Recent RCTs have investigated strategies to tailor the power of P2Y12 blockade in patients aged >75 years, either by adapting in the individual patient the dose of prasugrel to the level of ADP receptor blockade measured by platelet function testing [3]; or by using reduced-dose prasugrel (5 mg, instead of the standard 10 mg once daily) [4]. However, both strategies have been unsuccessful in improving the risk vs benefit ratio of DAPT, showing neither reduction in bleeding nor better prevention of recurrent ischemic events. An alternative antithrombotic approach being tested in a new series of RCTs is the so called “aspirin-free” strategy using a single P2Y12 receptor blocker, ticagrelor, after a single month of DAPT [5]. The rationale for this strategy should be that aspirin is the main culprit for bleeding, particularly gastro-enteric, whereas other antithrombotic agents used in combination only potentiate aspirin bleeding risk. However, in the first of these trials using full-dose ticagrelor monotherapy for 24 months after only one month of DAPT, this strategy failed to show superiority in terms of better ischemic protection or lower bleeding, as compared to standard, guideline-recommended 12-month DAPT followed by aspirin monotherapy [6].
A simpler strategy to be tested might be shortening the duration of DAPT to one to three months (the initial period of stent thrombosis risk after an ACS), and then going on indefinitely with single antiplatelet therapy using the inexpensive low-dose aspirin. As a matter of fact, the recommendation for 12-month DAPT has been based on the results of a single trial [7] carried on in the latest years of the 20th century, and only in patients with NSTEACS. Since that time, a number of advances have been made in terms of much safer stent technology, much increased operator expertize in terms of PCI, and concomitant drug therapy after an ACS, suffice it to mention the systematic use of statins and betablockers.

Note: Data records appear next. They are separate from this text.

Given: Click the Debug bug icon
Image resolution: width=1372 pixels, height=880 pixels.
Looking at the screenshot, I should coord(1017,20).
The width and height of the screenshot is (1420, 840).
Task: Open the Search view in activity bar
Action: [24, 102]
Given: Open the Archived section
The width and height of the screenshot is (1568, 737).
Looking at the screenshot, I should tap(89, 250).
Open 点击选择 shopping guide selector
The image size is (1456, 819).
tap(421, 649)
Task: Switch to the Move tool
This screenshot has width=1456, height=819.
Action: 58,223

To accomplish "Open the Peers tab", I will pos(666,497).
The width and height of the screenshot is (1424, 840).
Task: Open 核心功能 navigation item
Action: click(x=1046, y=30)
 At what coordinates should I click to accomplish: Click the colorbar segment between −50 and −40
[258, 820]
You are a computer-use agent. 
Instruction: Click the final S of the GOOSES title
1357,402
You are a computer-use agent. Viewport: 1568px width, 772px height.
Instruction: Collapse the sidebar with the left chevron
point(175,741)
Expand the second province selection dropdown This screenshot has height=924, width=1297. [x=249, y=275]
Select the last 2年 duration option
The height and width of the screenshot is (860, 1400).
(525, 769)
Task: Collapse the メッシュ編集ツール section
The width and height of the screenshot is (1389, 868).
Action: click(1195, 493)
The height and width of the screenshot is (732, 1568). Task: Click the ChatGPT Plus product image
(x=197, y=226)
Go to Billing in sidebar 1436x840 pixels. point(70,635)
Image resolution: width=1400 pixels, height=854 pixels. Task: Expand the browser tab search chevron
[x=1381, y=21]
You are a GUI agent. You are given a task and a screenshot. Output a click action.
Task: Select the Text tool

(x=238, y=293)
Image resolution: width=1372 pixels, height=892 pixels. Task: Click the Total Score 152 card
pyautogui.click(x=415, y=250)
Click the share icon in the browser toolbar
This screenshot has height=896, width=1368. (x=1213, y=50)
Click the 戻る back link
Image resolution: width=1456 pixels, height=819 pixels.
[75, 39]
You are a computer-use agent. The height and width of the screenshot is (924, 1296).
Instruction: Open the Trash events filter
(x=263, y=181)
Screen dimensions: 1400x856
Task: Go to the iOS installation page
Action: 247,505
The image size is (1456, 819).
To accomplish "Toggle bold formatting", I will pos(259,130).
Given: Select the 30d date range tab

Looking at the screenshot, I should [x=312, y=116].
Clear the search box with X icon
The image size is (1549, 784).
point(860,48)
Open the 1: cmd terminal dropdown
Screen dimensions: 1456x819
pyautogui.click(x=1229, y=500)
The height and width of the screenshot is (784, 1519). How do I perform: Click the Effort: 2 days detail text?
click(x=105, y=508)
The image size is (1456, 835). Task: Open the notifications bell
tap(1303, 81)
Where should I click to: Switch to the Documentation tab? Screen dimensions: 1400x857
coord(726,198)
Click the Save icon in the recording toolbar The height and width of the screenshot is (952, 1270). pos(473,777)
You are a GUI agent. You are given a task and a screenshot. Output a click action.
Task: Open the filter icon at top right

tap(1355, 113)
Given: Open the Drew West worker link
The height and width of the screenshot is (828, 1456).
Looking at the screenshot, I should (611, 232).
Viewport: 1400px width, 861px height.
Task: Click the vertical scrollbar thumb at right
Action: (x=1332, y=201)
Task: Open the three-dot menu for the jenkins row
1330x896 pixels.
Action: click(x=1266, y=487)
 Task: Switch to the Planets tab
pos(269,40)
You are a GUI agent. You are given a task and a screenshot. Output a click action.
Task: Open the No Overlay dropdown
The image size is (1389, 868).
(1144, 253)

Recommendations on the optimal combination and duration of antiplatelet and anticoagulant therapy for (mostly elderly) patients with an ACS and atrial fibrillation are based on disputable evidence, since all the concluded and ongoing RCTs have been powered for safety only, thus leaving to clinicians an individual assessment of risk vs benefit. According to current recommendations [8], triple antithrombotic therapy using aspirin, clopidogrel and a direct anticoagulant should be kept to a minimum length of time, considering both the ischemic risk and the bleeding risk. Treatment strategies span from using only clopidogrel and an oral direct anticoagulant (in patients at very high risk of bleeding and moderate ischemic risk), to a strategy of triple antithrombotic therapy for 3-6 months followed by clopidogrel and the direct oral anticoagulant in cases at high ischemic risk and moderate bleeding risk. In any case, long term treatment without antiplatelet therapy is recommended using oral anticoagulation. Also this latter recommendation is not based on formal evidence.